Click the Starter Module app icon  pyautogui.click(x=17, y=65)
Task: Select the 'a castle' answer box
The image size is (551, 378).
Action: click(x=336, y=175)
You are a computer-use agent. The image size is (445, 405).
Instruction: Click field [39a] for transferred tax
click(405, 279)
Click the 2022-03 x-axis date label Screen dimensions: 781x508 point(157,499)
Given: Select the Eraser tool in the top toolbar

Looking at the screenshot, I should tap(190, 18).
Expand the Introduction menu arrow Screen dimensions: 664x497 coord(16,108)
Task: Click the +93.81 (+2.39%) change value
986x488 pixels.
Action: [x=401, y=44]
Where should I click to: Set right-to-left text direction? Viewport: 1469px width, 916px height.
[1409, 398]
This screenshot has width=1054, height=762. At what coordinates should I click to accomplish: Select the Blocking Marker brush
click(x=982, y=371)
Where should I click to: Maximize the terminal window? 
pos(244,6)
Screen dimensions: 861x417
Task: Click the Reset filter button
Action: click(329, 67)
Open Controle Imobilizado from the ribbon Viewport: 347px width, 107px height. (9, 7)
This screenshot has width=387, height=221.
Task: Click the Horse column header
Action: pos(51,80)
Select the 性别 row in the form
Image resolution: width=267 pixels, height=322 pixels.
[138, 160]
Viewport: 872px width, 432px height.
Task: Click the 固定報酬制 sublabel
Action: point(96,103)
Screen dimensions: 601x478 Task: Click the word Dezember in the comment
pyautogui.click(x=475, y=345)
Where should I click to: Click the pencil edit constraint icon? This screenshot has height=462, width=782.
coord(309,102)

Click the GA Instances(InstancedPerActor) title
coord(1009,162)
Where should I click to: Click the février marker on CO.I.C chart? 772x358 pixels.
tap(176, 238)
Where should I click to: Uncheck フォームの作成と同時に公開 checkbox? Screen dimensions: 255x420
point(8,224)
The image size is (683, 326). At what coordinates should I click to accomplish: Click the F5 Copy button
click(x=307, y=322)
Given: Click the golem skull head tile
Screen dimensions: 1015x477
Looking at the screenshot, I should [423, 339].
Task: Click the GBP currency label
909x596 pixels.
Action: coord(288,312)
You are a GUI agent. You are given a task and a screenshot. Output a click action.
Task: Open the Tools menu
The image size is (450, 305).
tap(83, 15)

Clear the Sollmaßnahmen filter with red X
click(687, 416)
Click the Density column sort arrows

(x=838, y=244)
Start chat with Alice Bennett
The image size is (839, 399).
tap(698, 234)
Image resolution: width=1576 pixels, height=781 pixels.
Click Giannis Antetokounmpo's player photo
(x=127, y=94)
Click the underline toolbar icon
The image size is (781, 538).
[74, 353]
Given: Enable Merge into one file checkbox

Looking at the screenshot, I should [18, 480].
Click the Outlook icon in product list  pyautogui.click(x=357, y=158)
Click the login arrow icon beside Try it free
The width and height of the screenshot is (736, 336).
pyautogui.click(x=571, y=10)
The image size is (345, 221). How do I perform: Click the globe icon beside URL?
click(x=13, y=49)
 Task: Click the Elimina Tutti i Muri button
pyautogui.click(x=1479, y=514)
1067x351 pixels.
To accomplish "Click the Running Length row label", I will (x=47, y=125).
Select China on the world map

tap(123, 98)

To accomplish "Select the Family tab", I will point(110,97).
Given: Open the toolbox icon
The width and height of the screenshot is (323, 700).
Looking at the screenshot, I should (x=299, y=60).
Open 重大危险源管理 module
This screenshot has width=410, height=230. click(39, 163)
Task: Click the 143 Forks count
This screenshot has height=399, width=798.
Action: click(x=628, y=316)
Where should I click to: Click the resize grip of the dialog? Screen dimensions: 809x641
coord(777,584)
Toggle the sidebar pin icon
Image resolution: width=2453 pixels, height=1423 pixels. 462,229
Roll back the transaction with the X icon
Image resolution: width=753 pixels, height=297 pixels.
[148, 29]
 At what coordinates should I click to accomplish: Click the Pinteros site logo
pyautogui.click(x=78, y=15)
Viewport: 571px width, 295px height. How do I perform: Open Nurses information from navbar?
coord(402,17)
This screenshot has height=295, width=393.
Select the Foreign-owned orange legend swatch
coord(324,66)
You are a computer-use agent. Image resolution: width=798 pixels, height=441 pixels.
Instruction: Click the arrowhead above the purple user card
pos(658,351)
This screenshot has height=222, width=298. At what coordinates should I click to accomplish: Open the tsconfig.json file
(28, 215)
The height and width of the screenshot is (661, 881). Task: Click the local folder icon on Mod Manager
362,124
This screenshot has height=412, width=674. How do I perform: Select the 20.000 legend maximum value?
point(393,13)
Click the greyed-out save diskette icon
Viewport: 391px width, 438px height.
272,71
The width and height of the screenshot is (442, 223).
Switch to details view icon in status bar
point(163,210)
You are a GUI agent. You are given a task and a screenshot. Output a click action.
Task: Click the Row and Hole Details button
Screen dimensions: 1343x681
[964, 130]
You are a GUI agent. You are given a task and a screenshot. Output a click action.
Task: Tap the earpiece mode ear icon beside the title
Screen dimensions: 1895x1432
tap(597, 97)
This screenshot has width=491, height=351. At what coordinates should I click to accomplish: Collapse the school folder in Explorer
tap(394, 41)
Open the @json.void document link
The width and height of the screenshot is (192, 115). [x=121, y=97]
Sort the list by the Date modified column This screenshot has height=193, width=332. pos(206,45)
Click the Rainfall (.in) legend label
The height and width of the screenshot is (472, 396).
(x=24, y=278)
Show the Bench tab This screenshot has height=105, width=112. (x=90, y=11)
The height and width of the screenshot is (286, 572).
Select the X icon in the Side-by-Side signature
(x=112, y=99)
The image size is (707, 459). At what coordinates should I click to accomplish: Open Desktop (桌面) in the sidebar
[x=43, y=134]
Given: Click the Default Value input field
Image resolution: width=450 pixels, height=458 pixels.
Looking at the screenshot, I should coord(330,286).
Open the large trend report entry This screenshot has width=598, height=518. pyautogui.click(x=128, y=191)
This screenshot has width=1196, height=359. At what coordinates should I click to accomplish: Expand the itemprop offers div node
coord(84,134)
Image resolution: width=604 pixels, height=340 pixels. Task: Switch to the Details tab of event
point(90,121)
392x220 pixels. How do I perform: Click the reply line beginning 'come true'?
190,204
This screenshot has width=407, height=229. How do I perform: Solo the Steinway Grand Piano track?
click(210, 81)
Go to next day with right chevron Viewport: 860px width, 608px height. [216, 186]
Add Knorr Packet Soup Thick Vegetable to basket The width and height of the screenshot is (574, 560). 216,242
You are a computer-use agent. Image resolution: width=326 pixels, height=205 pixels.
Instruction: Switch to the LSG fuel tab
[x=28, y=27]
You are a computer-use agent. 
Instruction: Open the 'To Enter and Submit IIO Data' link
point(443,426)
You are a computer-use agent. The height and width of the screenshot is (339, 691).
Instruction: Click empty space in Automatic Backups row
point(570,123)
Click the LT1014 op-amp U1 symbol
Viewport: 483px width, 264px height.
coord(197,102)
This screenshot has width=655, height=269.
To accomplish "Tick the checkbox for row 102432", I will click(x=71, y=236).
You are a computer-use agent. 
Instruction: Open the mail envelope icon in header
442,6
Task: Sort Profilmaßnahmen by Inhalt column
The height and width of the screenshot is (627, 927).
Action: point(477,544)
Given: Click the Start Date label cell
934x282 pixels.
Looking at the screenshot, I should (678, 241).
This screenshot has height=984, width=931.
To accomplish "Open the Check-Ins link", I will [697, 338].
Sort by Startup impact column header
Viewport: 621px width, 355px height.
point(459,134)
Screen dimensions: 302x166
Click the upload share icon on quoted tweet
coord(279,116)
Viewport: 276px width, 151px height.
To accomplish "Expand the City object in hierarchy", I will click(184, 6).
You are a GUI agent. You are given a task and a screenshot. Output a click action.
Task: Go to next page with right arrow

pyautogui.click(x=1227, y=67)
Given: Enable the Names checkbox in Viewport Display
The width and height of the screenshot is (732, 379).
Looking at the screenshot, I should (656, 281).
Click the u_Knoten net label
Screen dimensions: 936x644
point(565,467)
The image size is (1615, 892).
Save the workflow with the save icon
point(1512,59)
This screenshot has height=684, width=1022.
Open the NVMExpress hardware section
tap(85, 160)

-------

* **Prompt**:
Reproduce the material verbatim, from the line containing "The width and height of the screenshot is (442, 223)." through the line containing "Show the Bench", with both of those lines included.

* **Correct result**:
The width and height of the screenshot is (442, 223).
Switch to details view icon in status bar
point(163,210)
You are a GUI agent. You are given a task and a screenshot. Output a click action.
Task: Click the Row and Hole Details button
Screen dimensions: 1343x681
[964, 130]
You are a GUI agent. You are given a task and a screenshot. Output a click action.
Task: Tap the earpiece mode ear icon beside the title
Screen dimensions: 1895x1432
tap(597, 97)
This screenshot has width=491, height=351. At what coordinates should I click to accomplish: Collapse the school folder in Explorer
tap(394, 41)
Open the @json.void document link
The width and height of the screenshot is (192, 115). [x=121, y=97]
Sort the list by the Date modified column This screenshot has height=193, width=332. pos(206,45)
Click the Rainfall (.in) legend label
The height and width of the screenshot is (472, 396).
(x=24, y=278)
Show the Bench tab This screenshot has height=105, width=112. (x=90, y=11)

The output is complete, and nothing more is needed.